説明

90度光ハイブリッド干渉計及び90度光ハイブリッド干渉計の製造方法

【課題】
OIF標準の出力ポート配置を実現しつつ、デバイスのコンパクト化が可能な光回路構成を有する、90度光ハイブリッド干渉計を提供する。
【解決手段】
TE光信号側およびTM光信号側のそれぞれにおいて、I相側とQ相側のいずれか一方の、信号光導波路アームと局部発振光導波路アームとの対に、光路長差を設けた構造として、I相側信号とQ相側の信号との間に相間位相差を与え、I相側の結合器とQ相側の結合器がそれぞれ有する出力干渉特性同士の位相差と、相間位相差とを合計した、出力位相差をπ/2とすることにより、8つの出力ポートの出力信号を、上からTE光信号側のIp、In、Qp、Qn、およびTM光信号側のIp、In、Qp、Qnの順に配列する。

【発明の詳細な説明】
【技術分野】
【0001】
本発明は90度光ハイブリッド干渉計に関し、特に光導波路技術を用いた平面光波回路で構成した90度光ハイブリッド干渉計に関する。
【背景技術】
【0002】
近年、100Gbit/秒を超える超高速通信において、波長利用効率、受信特性、分散補償能力に優れる偏波直交多重多値デジタル信号変調方式(DP−QPSK: Dual Polarization Differential Quadrature Phase Shift Keying)による通信技術が注目されている。DP−QPSK方式における受信器(レシーバ)には、光信号を偏波分離する機能と、偏波分離した光信号から位相情報を取り出すための90度光ハイブリッド機能が必要とされる。この位相情報は、互いにπの位相差を有するIpとIn、並びにIpとInに対してそれぞれπ/2の位相遅延を有する QpとQnとからなる、I−Q平面上の4値の位相情報である。

+===+

▸ **依頼事項 A**: 90度光ハイブリッド干渉計に関する文書によると、DP−QPSK方式の受信器には、光信号を偏波分離する機能のほかにどのような機能が必要とされますか。
▸ **依頼事項 B**: 90度光ハイブリッド干渉計に関する文書を、最後の文の次から書き継いでください。

▸ **保存データ**:

+===+

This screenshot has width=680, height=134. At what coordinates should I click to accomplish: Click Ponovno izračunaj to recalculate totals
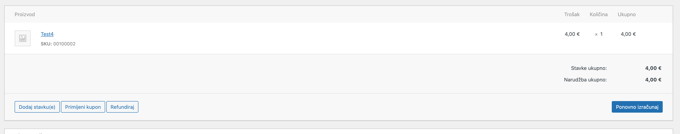tap(638, 107)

+===+

▸ **回答内容 A**: 偏波分離した光信号から位相情報を取り出すための90度光ハイブリッド機能です。

▸ **回答内容 B**:
【0003】
このような機能を有するレシーバは、高速データ通信を推進する業界団体であるOIF(Optical Internetworking Forum)で標準化が進められている。例えば8つの出力信号を出力するポートの配列順などはOIFにてその仕様が取り決められており、レシーバの開発はこれらのOIFの仕様に則って行われている。
【0004】
ところで、このようなDP−QPSK方式のレシーバの機能を実現するデバイスには、光導波路技術を用いた平面光波回路が有力とされている。光導波路技術は、半導体集積回路製造プロセスと同様の微細加工技術により、基板上に多様な形状の光導波路を形成するもので、集積化や量産に適したものである。
【0005】
このような光波回路によるDP−QPSK方式のレシーバは、近年開発が進められており、例えば非特許文献1には図6に示す光波回路構造が記載されている。図6の光波回路は、上述した偏波分離機能と90度光ハイブリッド機能とを平面光回路内に集積したものであり、このうち90度光ハイブリッド機能を担っている部分の平面光回路の構成を模式図として図7に示す。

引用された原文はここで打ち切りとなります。